» Extract to read:
=======

Encode a String into a BigInteger then decode back to String

Question

I found an answer that almost solves my problem: https://stackoverflow.com/a/5717191/1065546

This answer demonstrates how to encode a BigInteger into a String then back into a BigInteger using Base64 encodings which uses Apache commons-codec.

Is there a way of encoding technique/method for a String to a BigInteger then back to a String? if so would someone please explain how to use it?

      String s = "hello world";
      System.out.println(s);

      BigInteger encoded = new BigInteger( SOME ENCODING.(s));
      System.out.println(encoded);

      String decoded = new String(SOME DECODING.(encoded));
      System.out.println(decoded);

Print:

      hello world
      830750578058989483904581244
      hello world

(The output is just an example and hello world doesn't have to decode to that BigInteger)

EDIT

More specific:

I am writing a RSA algorithm and I need to convert a message into a BigInteger so that I can then encrypt the message with the public key (send message) and then decrypt the message with the private key and then convert the number back into a String.

I would like a method of conversion that could produce the smallest BigInteger as I was planning on using binary until I realised how ridiculouslybig the number would be.

Answer 1

The approach to pass bytes directly to new BigInteger as described in https://stackoverflow.com/a/9501964/955091 would discard starting \0s unexpectedly.

import java.math.BigInteger;

public class Main {
 
  public static void main(String[] args) {
    String text = "\0\0Hello world!";

    // Output: Test string = Hello world! (length = 14)
    System.out.println("Test string = " + text + " (length = " + text.length() + ")");

    // convert to big integer
    BigInteger bigInt = new BigInteger(text.getBytes());
    System.out.println(bigInt.toString());

    // convert back
    String textBack = (new String(bigInt.toByteArray()));

    // Output: And back = Hello world! (length = 12)

=======

» Recorded information:
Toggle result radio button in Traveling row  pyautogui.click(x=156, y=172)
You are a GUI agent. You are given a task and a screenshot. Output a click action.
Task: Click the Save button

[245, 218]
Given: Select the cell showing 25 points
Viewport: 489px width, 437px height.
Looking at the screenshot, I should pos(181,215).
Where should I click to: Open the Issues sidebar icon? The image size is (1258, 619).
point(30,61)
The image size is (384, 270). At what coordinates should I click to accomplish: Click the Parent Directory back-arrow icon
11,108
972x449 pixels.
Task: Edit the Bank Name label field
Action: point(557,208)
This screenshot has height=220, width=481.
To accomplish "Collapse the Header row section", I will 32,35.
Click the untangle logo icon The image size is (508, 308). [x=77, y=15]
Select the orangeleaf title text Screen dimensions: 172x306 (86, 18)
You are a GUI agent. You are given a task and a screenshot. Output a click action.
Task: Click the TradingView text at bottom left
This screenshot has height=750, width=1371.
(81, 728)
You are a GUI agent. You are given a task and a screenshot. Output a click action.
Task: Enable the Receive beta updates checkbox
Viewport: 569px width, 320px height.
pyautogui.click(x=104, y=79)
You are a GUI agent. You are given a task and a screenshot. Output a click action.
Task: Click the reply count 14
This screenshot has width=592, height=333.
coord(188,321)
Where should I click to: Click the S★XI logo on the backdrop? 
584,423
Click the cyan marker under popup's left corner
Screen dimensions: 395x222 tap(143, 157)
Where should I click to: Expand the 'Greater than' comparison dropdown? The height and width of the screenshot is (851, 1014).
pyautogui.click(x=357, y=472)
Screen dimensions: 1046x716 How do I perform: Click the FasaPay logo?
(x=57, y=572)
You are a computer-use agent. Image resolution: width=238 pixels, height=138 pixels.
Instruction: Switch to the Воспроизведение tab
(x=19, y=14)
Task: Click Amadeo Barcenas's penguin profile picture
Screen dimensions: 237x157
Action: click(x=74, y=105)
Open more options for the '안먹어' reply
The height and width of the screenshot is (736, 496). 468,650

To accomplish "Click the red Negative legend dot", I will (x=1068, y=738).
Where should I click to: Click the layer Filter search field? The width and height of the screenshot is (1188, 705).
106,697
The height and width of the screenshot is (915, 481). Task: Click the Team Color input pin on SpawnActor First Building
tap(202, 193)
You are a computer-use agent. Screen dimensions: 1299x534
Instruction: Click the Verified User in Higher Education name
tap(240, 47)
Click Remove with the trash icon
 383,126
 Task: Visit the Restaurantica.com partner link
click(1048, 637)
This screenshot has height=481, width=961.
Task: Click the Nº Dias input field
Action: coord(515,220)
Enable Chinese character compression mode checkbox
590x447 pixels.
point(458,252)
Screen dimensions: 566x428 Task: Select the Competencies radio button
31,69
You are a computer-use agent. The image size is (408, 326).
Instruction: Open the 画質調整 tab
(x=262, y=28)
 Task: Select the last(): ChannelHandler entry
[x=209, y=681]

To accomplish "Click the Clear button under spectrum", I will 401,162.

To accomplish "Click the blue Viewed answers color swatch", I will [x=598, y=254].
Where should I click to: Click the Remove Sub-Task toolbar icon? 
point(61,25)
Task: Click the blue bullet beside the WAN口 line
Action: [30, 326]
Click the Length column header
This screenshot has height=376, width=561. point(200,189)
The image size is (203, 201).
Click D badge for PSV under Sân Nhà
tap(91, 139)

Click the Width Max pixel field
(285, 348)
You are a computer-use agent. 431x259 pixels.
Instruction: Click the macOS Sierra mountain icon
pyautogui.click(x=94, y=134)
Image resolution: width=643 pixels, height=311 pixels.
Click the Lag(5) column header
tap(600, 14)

=======

» What to work on: Resume the String-to-BigInteger thread from the point where it stops. The entries are separate material, unrelated to the String-to-BigInteger thread.

» Output below:
    System.out.println("And back = " + textBack + " (length = " + textBack.length() + ")");
  }
}

You can see text.length() and textBack.length() are different.

To protect the starting \0's, we can prepend a magic header:

import java.math.BigInteger;

public class Main {

  private static final String MAGIC = "MAGIC";
  
  public static void main(String[] args) {
    String text = "\0\0Hello world!";
    System.out.println("Test string = " + text + "(length = " + text.length() + ")");

    // convert to big integer
    BigInteger bigInt = new BigInteger((MAGIC + text).getBytes());
    System.out.println(bigInt.toString());

    // convert back
    String textBack = (new String(bigInt.toByteArray())).substring(MAGIC.length());
    System.out.println("And back = " + textBack + "(length = " + textBack.length() + ")");
  }
}

Answer 2

I don't understand why you want to go through complicated methods, BigInteger already is compatible with String :

// test string
String text = "Hello world!";
System.out.println("Test string = " + text);

// convert to big integer
BigInteger bigInt = new BigInteger(text.getBytes());
System.out.println(bigInt.toString());

// convert back
String textBack = new String(bigInt.toByteArray());
System.out.println("And back = " + textBack);

** Edit **

But why do you need BigInteger while you can work directly with the bytes, like DNA said?